#### What needs to be done
Which lines of the entries contain the word "computer"? Please list them.

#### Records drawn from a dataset
┄┄┄┄┄┄┄┄┄┄┄┄┄┄┄┄┄┄┄┄

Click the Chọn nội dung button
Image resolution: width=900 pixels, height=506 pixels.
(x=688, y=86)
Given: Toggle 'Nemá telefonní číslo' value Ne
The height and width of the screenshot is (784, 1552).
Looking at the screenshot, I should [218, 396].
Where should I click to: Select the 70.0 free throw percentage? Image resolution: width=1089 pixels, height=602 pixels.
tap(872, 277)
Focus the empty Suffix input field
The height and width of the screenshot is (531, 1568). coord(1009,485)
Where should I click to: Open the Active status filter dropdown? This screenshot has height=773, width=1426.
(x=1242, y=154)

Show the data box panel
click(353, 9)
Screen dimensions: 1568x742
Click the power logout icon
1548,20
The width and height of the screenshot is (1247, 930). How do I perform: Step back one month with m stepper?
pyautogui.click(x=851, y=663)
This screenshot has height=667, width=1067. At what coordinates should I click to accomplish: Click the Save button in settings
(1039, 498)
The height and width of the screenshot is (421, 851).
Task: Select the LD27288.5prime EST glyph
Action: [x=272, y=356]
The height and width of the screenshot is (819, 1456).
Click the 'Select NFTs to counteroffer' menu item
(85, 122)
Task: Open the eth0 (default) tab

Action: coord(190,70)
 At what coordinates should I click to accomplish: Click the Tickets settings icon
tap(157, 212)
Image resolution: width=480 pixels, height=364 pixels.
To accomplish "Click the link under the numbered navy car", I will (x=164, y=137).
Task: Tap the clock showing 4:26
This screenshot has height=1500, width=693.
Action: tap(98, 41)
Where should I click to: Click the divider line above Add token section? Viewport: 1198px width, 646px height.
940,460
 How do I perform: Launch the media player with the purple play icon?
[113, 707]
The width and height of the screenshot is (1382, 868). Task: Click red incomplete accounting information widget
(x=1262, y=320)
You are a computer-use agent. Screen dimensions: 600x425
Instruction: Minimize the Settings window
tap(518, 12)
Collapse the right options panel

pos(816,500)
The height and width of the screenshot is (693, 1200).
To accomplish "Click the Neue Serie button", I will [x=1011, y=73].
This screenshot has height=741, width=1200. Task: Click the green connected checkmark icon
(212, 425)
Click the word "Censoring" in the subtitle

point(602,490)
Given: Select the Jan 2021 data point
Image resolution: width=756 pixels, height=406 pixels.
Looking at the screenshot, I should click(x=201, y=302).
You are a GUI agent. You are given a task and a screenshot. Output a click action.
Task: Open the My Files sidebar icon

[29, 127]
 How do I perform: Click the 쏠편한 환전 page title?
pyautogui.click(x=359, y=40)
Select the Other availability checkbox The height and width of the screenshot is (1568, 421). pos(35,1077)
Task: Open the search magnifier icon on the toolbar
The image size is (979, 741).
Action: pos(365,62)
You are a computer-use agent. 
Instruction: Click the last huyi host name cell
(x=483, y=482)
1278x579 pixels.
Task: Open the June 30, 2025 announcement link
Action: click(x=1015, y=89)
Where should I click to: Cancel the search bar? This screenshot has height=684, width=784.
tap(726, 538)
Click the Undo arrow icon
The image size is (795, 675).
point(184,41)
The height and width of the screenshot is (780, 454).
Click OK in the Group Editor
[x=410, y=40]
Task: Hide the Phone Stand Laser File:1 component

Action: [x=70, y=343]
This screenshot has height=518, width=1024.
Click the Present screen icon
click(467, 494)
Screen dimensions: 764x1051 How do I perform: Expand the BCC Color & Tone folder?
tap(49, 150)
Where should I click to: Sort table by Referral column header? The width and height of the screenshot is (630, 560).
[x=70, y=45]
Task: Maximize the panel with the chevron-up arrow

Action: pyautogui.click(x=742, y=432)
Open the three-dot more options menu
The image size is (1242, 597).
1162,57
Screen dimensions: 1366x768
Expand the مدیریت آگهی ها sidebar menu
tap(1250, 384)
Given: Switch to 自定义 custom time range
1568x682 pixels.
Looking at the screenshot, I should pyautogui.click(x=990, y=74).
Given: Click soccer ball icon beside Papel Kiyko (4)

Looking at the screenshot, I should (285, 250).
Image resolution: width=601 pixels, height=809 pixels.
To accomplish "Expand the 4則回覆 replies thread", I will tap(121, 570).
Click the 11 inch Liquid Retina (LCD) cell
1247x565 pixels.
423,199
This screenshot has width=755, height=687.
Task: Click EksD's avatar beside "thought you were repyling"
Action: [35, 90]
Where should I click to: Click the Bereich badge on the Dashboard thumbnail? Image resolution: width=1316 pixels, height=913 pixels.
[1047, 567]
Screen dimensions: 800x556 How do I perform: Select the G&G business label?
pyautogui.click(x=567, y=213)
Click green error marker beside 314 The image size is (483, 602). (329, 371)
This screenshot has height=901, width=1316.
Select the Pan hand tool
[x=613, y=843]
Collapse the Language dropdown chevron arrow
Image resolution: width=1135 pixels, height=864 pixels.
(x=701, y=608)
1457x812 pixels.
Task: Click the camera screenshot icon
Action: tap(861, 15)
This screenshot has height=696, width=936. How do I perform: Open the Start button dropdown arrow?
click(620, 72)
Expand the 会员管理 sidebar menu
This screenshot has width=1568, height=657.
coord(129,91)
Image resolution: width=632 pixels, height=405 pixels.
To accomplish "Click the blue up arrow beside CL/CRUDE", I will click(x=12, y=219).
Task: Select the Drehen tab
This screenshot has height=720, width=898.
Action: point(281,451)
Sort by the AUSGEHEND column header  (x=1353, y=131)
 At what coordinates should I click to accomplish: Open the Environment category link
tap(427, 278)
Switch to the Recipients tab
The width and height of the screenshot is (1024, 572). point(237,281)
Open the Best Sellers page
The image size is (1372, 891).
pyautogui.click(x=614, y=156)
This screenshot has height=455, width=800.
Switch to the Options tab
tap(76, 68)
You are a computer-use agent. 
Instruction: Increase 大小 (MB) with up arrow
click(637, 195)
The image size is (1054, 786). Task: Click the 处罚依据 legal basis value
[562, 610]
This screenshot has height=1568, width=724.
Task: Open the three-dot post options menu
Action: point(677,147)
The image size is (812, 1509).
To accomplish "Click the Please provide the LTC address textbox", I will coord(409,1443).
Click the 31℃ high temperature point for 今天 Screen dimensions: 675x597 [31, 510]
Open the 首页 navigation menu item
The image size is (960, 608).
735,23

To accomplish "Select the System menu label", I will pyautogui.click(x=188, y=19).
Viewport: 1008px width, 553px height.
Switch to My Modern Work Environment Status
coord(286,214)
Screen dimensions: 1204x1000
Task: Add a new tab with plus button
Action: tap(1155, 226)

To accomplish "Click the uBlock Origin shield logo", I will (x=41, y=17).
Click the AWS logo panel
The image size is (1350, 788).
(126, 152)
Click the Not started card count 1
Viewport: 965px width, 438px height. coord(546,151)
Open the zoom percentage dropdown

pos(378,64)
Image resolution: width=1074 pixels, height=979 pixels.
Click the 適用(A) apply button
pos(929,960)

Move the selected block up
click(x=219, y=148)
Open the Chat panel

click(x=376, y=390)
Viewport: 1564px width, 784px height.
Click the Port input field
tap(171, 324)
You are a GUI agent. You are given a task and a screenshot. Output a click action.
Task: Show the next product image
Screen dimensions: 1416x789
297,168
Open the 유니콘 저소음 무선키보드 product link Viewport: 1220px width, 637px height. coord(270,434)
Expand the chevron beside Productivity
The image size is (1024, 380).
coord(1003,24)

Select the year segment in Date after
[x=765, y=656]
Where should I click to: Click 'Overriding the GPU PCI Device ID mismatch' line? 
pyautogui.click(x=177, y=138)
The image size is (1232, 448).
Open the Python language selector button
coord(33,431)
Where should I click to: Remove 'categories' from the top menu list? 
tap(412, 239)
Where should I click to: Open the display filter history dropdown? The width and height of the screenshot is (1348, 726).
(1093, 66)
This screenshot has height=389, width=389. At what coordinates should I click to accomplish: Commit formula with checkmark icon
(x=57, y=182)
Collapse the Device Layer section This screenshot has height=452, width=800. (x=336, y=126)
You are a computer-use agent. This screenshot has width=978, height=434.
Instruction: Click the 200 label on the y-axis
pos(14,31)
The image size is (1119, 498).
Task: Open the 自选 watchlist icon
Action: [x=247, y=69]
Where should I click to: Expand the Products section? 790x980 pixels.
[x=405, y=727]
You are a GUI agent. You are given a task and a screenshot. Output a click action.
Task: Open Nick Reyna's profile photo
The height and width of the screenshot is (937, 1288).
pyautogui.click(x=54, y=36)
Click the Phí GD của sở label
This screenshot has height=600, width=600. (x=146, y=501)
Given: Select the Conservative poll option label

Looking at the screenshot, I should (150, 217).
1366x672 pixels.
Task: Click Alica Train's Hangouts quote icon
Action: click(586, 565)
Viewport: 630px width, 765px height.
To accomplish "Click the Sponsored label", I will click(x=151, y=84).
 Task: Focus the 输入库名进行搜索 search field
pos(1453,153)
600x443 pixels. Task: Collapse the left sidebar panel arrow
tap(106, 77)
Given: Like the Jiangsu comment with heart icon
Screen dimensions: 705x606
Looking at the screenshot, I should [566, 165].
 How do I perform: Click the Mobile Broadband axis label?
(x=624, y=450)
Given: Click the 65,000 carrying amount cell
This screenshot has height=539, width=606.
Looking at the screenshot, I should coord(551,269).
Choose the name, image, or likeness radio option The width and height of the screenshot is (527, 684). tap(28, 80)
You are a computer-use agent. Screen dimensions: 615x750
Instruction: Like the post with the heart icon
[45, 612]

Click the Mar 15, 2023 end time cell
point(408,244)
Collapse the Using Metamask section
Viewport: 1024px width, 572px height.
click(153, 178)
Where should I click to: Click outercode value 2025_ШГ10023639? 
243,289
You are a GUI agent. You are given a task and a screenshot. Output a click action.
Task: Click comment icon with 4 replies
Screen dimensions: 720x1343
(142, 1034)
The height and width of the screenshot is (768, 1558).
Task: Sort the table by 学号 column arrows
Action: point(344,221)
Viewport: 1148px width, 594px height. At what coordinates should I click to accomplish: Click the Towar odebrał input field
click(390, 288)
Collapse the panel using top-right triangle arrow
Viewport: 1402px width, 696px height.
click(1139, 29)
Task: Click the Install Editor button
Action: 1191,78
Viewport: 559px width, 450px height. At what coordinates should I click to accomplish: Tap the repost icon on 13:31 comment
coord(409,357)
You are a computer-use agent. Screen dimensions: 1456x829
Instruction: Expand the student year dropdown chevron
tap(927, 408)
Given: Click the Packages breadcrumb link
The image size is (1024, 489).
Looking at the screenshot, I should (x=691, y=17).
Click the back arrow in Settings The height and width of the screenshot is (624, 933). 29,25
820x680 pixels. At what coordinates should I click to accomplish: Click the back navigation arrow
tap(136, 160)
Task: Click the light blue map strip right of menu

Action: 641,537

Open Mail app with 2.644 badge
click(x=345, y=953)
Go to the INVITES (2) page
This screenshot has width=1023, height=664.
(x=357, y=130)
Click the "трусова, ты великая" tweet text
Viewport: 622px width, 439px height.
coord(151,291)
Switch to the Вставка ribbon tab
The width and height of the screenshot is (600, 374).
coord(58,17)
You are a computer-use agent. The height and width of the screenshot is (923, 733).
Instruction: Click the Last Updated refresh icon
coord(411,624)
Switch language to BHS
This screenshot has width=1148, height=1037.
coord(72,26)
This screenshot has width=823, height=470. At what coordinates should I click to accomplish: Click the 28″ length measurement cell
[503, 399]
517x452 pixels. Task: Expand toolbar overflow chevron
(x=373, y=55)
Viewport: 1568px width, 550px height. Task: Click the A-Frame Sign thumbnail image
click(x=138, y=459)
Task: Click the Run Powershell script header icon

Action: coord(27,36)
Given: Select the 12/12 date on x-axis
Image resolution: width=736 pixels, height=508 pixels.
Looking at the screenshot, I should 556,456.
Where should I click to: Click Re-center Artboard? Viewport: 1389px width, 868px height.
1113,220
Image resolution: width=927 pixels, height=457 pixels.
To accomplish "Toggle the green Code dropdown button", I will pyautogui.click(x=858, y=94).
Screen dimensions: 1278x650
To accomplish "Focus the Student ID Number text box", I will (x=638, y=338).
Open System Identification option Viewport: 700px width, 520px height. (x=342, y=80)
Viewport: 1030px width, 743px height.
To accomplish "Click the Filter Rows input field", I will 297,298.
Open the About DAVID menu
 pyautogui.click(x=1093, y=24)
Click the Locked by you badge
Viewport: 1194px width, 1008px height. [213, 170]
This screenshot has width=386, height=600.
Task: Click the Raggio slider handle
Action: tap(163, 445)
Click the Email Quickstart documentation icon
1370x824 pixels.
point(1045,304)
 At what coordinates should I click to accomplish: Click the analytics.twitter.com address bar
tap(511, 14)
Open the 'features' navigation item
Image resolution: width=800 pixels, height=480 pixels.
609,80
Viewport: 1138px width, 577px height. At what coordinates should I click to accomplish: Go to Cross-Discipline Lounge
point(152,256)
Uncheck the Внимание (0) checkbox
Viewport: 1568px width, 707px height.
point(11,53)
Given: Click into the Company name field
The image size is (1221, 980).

┄┄┄┄┄┄┄┄┄┄┄┄┄┄┄┄┄┄┄┄

#### Exercise output
You are a computer-use agent. Screen dimensions: 600x425
You are a computer-use agent. 
You are a computer-use agent. 
You are a computer-use agent. This screenshot has width=978, height=434.
You are a computer-use agent. Screen dimensions: 615x750
You are a computer-use agent. Screen dimensions: 1456x829
You are a computer-use agent. The height and width of the screenshot is (923, 733).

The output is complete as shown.